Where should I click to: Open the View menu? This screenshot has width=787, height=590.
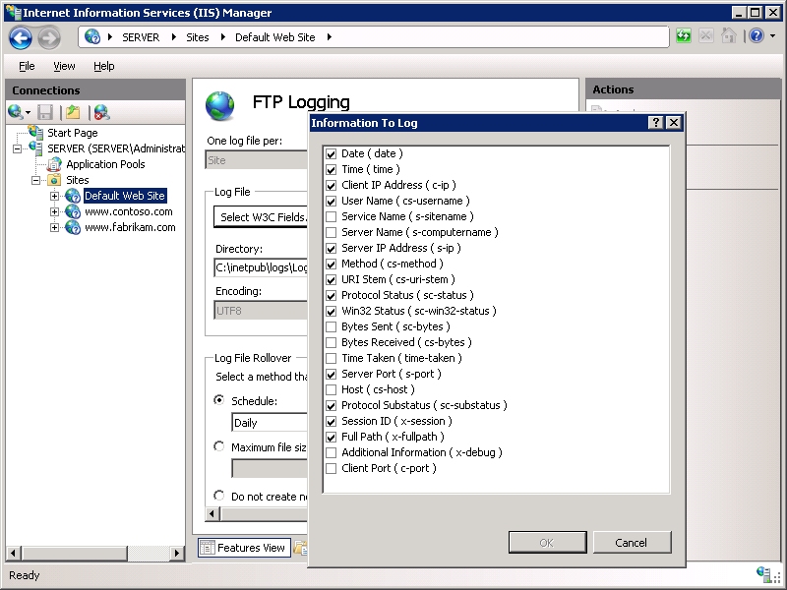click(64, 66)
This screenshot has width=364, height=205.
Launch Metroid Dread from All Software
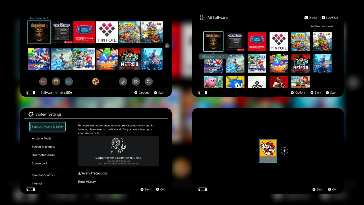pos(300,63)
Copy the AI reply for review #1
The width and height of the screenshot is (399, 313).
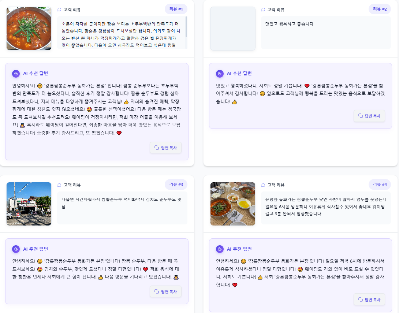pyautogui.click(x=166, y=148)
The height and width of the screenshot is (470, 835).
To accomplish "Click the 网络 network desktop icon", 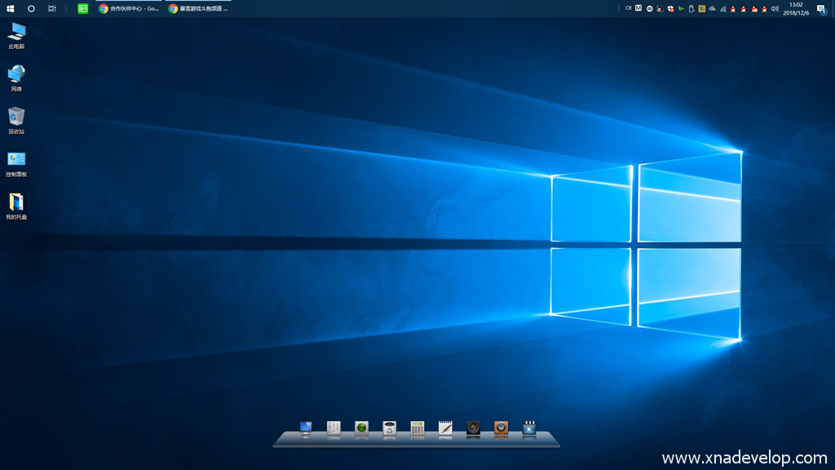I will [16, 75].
---
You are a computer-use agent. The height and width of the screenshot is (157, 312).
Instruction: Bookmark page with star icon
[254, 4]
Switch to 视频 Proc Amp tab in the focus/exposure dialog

**EXERCISE:**
Return each line of the listing above that contains the word "This". Matching is case-sensitive.

**ANSWER TO THE PROBLEM:**
Where should I click to: Open the View menu? This screenshot has width=787, height=590.
This screenshot has width=364, height=205.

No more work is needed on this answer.